Gravitational lensing is the effect that’s observed when a massive object in space, like a cluster of galaxies, bends light that’s emitted from, say, a more distant galaxy. When observed by telescopes, it causes distortions in images—and analysis of those distortions can help astronomers work out the mass of the object that caused the effect. And, perhaps, even shed a little light on the distribution of dark matter in the universe.

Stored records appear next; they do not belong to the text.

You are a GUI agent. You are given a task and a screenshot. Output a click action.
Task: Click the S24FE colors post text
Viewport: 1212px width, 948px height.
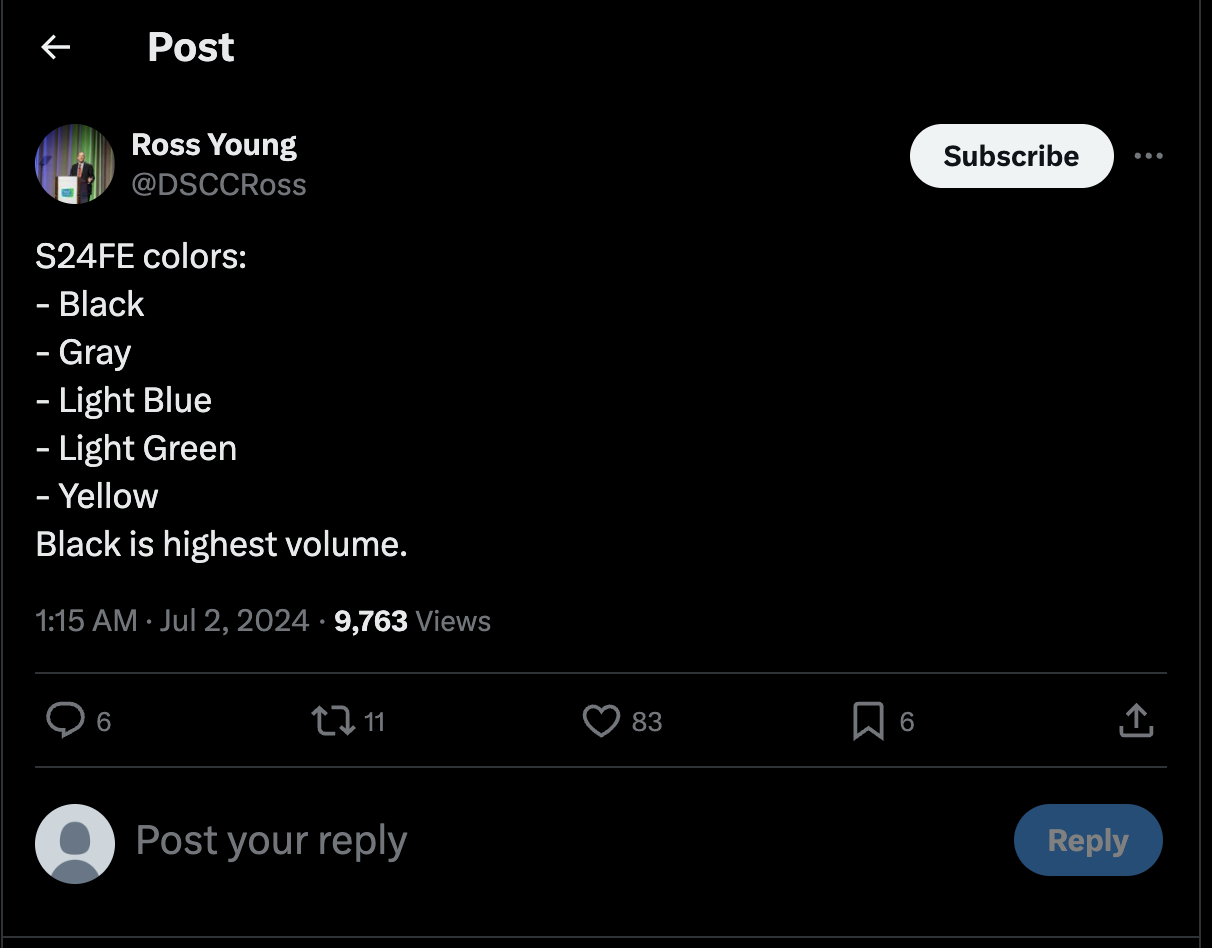click(x=220, y=400)
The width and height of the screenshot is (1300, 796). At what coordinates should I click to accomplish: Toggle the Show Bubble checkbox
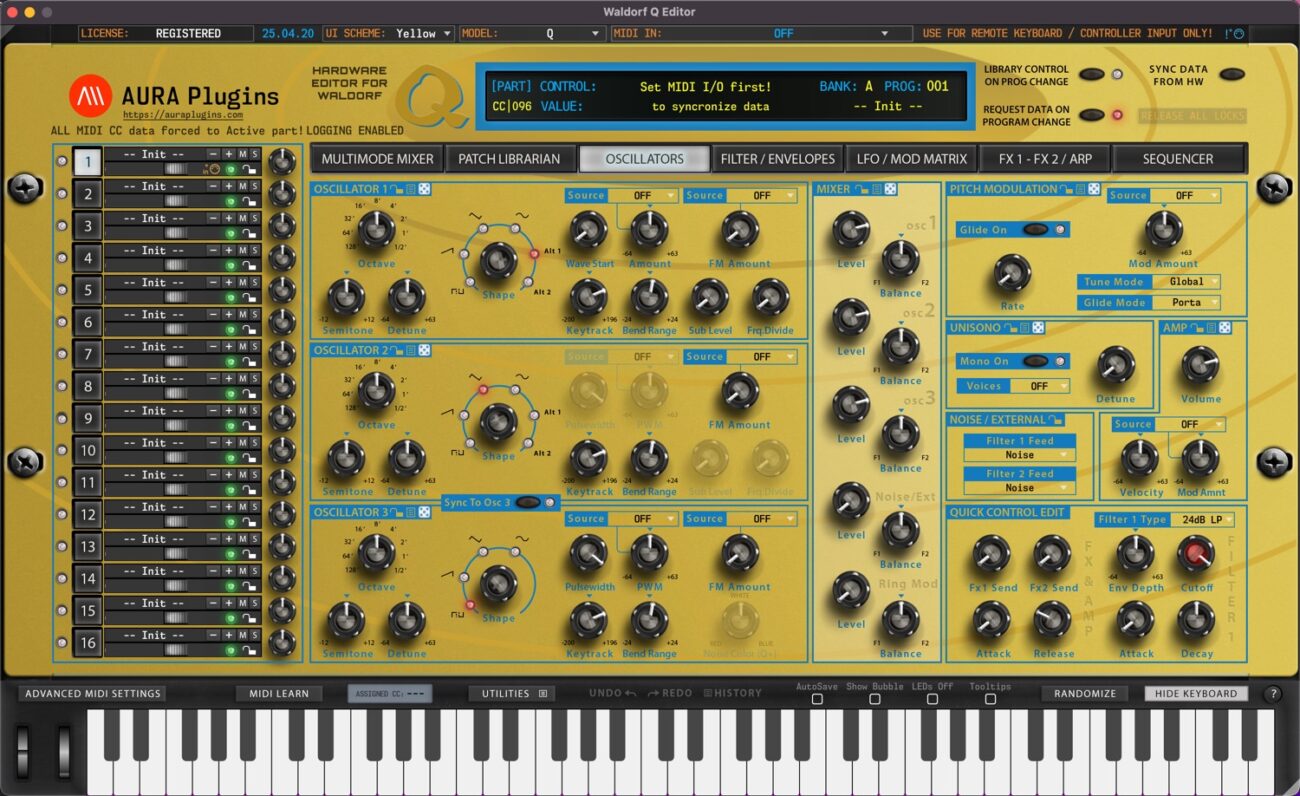click(x=874, y=700)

The problem: comparing recorded images to simulations of gravitational lenses used to take weeks of human effort. Now, writing in Nature , the team explains that it’s built neural networks that are trained to recognize different lenses, by studying half a million computer simulations of their appearance. Turned on real images, the AI can work out what kind of lens—and therefore the type of mass—that affected the observed light as well as human analysis, but almost instantly.
“Analyses that typically take weeks to months to complete, that require the input of experts and that are computationally demanding, can be done by neural nets within a fraction of a second, in a fully automated way,” said Stanford’s Laurence Perreault Levasseur in a statement. “And, in principle, on a cell phone’s computer chip.”
The technology underlying this sort of AI image recognition has become increasingly common in many applications over recent years , from social networks spotting faces to search engines recognizing objects in photographs. But scientists demand utmost rigor, and while neural networks have been applied to astrophysics problems before, according to a statement by Stanford’s Roger Blandford, they have they have done so  “with mixed outcomes.”
Now, says Blandford, there’s “considerable optimism that this will become the approach of choice for many more data processing and analysis problems in astrophysics.”